There is no standard treatment strategy for ADM pulmonary complication. Cozzani et al. reviewed 55 ADM cases with pulmonary involvement and reported that high dose systemic corticosteroids were the first line therapy in all cases. Immunosuppressive or immunomodulant agents, like azathioprine, methotrexate, cyclosporine A, cycles of cyclophosphamide, high dose intravenous immunoglobulin, tacrolimus, or mycophenolate mofetil, were associated in 46 patients as first line therapy and in five cases as second line therapy [1]. The authors also reported a case of ADM with lung involvement in whom a successful outcome was achieved by mycophenolate mofetil without concomitant high dose corticosteroids. The efficacy of mycophenolate mofetil in ILD complicating ADM has also been shown in a few reports [14, 15]. Also, the potential effectiveness of an intensive therapy protocol with the addition of calcineurin inhibitor to glucocorticoid or more drug combination has been reported. (x) MMF suppresses lymphocyte proliferation via the inhibition of inosine monophosphate dehydrogenase, a rate-limiting enzyme for the de novo synthesis of guanosine nucleotides, and inhibits fibrosis via direct suppression of fibroblast function. In our case, initially we started with methylprednisolone, hydroxychloroquine, and cyclophosphamide.

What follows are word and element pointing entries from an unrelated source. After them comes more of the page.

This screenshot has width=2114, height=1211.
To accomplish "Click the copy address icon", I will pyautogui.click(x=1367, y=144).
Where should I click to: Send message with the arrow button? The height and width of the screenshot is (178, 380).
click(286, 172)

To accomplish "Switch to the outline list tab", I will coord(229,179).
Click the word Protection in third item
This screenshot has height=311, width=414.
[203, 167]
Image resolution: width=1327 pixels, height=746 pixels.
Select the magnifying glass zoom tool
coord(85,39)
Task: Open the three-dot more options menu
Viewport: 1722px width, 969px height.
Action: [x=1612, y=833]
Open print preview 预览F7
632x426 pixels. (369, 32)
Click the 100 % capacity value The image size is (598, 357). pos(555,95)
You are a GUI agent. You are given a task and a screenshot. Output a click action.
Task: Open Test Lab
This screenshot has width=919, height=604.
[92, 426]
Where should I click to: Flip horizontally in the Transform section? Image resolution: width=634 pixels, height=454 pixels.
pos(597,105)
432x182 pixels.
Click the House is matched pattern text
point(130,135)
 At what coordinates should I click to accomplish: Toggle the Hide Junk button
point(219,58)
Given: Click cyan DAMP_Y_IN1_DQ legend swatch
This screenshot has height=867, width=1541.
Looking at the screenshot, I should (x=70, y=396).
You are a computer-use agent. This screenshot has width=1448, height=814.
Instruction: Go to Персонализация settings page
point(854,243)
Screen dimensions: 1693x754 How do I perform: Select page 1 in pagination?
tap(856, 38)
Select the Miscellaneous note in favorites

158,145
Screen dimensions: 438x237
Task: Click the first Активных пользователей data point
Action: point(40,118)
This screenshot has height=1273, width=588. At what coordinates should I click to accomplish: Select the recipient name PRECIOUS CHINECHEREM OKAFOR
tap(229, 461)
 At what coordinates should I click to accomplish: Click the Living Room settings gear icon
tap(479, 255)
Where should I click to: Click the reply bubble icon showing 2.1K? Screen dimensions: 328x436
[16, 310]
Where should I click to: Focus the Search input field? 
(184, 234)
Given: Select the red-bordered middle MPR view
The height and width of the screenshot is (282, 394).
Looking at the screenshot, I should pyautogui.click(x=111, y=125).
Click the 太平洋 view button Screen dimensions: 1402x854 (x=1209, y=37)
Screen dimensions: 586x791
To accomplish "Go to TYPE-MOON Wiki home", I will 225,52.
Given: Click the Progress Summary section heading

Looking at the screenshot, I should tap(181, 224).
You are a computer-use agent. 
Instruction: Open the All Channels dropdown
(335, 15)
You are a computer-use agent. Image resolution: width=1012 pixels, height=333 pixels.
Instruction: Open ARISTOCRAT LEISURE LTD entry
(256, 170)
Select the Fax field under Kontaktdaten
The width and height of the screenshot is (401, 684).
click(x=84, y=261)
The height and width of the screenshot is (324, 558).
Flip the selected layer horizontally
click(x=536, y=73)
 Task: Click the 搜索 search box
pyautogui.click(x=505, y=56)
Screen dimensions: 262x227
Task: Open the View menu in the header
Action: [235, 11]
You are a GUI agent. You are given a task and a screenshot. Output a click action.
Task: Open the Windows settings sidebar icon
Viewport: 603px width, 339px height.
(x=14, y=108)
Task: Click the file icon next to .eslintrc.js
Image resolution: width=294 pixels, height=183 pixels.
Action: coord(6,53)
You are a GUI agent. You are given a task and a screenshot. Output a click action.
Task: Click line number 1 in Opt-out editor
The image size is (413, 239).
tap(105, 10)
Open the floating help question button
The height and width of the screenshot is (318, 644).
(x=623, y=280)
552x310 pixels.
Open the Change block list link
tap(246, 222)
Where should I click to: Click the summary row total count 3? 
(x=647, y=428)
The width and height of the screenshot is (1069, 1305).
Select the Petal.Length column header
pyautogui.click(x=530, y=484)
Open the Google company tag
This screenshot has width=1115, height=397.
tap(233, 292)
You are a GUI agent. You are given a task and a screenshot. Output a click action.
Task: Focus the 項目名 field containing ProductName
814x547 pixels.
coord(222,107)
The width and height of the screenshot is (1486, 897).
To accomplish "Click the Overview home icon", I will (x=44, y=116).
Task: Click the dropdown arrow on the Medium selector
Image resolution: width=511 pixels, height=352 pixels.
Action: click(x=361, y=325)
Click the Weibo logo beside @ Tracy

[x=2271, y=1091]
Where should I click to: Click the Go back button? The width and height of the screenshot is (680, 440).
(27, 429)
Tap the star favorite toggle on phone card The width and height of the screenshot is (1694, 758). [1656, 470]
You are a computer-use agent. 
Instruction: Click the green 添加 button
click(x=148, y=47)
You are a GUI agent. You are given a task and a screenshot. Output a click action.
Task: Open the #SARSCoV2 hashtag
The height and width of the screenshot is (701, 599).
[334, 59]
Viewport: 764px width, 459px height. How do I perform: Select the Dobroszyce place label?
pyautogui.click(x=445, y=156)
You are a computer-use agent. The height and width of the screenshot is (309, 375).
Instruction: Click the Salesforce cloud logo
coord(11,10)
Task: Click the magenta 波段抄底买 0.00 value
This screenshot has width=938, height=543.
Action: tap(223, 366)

Due to absence of an improvement, the therapy was switched to corticosteroid and mycophenolate mofetil. Unfortunately, no improvement was observed and, after a rapid progression, the patient died.

In conclusion, since a rapidly progressive and fatal ILD with pneumomediastinum may develop, ADM cases must be followed closely. An effective and optimal treatment strategy is still needed.

Conflict of Interests

The authors declare that there is no conflict of interests regarding the publication of this paper.